Review

Originalität im Genre des Slashers muss man mittlerweile unter Dutzenden von Beiträgen suchen, um ansatzweise fündig zu werden, denn seit der Trilogie von „Scream“ ist kaum etwas Markantes auf den Markt gekommen.
So ist es auch kaum verwunderlich, dass Regisseur Christian Sesma ausgerechnet auf jene Twists zurückgreift, die deutlich an Cravens Vorbild erinnern, vor allem was die Auflösung betrifft.

Isabel ist eine engagierte Journalistin der Schulzeitung von Old Springs Valley und geht zusammen mit Zeck und anderen dem Verschwinden mehrerer Jugendlicher im Ort nach.
Bald wird sie auf einer Internetseite, ähnlich „My Space“ fündig und gerät ins Visier des Killers Azrael, der vorgibt im Namen Gottes zu richten…

So haben wir es mit einem Kapuzentypen zu tun, der ohne Unterlass Bibelpassagen zitiert und seine Opfer in eine Baracke verschleppt, um sie dort auf unterschiedliche Art und Weise zu bestrafen, bevor er ihnen per Sichel den Gnadenstoß versetzt.
Als Motiv schimmert zunächst nichts weiter als religiöser Wahn im Zuge selbstgerechter Moralvorstellungen durch, doch gegen Ende entpuppt sich dieses als weitaus banaler.

Leider kommt die Handlung nur schwerfällig in Gang. Zunächst der Besuch beim langweilig inszenierten Untergrundkampf in einer Tiefgarage, dann ein paar Motorrad-Stunts im freien Gelände und dazwischen in regelmäßigen Abständen der Schlächter bei seinen Opfern und Isabel, die sich so langsam per Internet an den Irren herantastet, während die Übrigen mit Desinteresse glänzen und Zeck ein privates Interesse an seiner hübschen Kollegin entdeckt.
Trotz halbwegs sympathischer Figuren und einigermaßen glaubhaft agierenden Mimen will der Funke aufgrund mangelnden Tempos und fehlender Atmosphäre nicht überspringen.

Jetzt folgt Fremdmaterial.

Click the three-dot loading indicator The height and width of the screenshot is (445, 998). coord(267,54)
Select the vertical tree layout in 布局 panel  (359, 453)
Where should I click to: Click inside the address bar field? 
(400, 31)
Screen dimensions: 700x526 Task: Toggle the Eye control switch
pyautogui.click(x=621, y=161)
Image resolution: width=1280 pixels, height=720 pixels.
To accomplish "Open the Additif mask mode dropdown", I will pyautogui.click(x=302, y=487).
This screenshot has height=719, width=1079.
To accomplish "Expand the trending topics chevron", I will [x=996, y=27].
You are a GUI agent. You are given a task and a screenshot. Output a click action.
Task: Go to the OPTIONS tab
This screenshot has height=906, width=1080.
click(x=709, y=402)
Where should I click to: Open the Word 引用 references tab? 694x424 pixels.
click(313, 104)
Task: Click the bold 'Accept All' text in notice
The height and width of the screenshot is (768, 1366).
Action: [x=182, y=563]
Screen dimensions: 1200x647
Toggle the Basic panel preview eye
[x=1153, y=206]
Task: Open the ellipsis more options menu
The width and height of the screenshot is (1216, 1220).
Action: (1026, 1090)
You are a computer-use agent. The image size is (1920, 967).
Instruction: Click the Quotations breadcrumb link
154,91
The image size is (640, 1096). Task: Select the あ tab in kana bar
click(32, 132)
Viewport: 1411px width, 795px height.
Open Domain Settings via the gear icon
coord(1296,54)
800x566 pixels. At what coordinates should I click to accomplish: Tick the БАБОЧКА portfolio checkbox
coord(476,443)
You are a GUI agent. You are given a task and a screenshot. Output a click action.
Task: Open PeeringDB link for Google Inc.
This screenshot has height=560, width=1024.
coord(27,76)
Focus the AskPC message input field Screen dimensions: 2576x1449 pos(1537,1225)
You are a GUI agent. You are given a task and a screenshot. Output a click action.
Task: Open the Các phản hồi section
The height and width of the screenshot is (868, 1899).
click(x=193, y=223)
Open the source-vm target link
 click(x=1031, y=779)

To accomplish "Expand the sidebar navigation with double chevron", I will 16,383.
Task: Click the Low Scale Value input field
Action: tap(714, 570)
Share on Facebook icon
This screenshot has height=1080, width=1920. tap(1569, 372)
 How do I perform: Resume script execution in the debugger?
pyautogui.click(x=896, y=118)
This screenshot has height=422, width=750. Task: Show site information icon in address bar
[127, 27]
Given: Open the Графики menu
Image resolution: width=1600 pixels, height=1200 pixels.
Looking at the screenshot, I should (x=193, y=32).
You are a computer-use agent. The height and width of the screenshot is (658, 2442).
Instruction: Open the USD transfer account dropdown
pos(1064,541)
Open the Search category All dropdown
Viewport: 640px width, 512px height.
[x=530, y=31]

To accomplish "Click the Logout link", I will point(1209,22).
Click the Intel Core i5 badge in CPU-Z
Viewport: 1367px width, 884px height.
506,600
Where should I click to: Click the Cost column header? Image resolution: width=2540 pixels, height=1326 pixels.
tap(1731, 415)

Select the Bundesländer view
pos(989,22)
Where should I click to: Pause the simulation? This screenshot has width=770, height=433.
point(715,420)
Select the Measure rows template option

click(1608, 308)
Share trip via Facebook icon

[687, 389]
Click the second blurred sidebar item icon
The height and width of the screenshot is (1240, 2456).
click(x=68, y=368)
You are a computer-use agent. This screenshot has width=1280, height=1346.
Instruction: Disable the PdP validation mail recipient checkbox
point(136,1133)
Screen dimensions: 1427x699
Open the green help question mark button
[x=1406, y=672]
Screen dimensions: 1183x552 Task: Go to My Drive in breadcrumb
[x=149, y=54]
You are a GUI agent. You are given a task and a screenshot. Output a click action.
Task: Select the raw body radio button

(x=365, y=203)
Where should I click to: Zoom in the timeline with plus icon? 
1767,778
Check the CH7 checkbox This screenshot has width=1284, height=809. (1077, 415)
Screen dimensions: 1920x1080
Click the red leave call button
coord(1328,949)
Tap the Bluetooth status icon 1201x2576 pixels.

Ohnehin wirkt die Geschichte arg konstruiert, teilweise lückenhaft und willkürlich zusammengeschustert. Warum ermittelt mal wieder nur ein einziger Cop? Weshalb kann der Irre nicht per Netzwerkspezialisten ausfindig gemacht werden und weshalb leidet man nie so richtig mit den entsprechenden Opfern mit?
Letzteres lässt sich im Grunde genommen insofern beantworten, als dass der Typ mit Maske, Kapuze und grellen Kontaktlinsen einfach nichts Unberechenbares ausstrahlt und im Gesamtbild eher wie ein lächerliches Jüngelchen erscheint, als bedrohlich zu wirken.

Auch wenn kleine Gewalteinlagen kurzfristig Suspense schüren und dabei Szenen wie Kehlenschnitt, eine gespaltene Zunge und einen offenen Bauch einschließen, nehmen fast meditativ anmutende Einstellungen komplett den Drive raus, zumal die ganzen Nachforschungen einseitig verlaufen und der Versuch, sozialkritische Aspekte unterzubringen, an seiner Oberflächlichkeit scheitert.
Hinzu kommt auf handwerklicher Ebene die oftmals unsichere Kamera, die einige Male heftig wankt und vergeblich um einen Fokus bemüht ist, besonders bei den wenigen Temposzenen.

Auch wenn Danny Trejo einen Kurzauftritt als Ringrichter absolviert und für einen Moment ein wenig nackte Haut im Spiel ist, so bringen die finalen Twists nur bedingt etwas, um den drögen Vorlauf zu entschuldigen.
Ideenlos meuchelt sich der junge Kuttenträger durch die namenlosen Opfer und als es zur finalen Konfrontation kommt, ist zu wenig Brisanz im Spiel, um am Ende noch Mankos kaschieren zu können.

„On Bloody Sunday“ ist so ein typischer Slasher, der wie eine Mixtur unzähliger Genrebeiträge wirkt, ohne dabei jedoch eine eigene Handschrift zu entwickeln.
Da mangelt es an Kreativität, an Subtilität und Tiefgang, zumal ein wenig Augenzwinkern sicherlich nicht verkehrt gewesen wäre.
Die zwei, drei Überraschungen gegen Ende kommen zwar ein wenig unerwartet, können jedoch nicht verdecken, dass der Streifen im Gesamtbild nicht so blutig und vor allem nicht so spannend ausfällt, wie er es wahrscheinlich gerne wäre.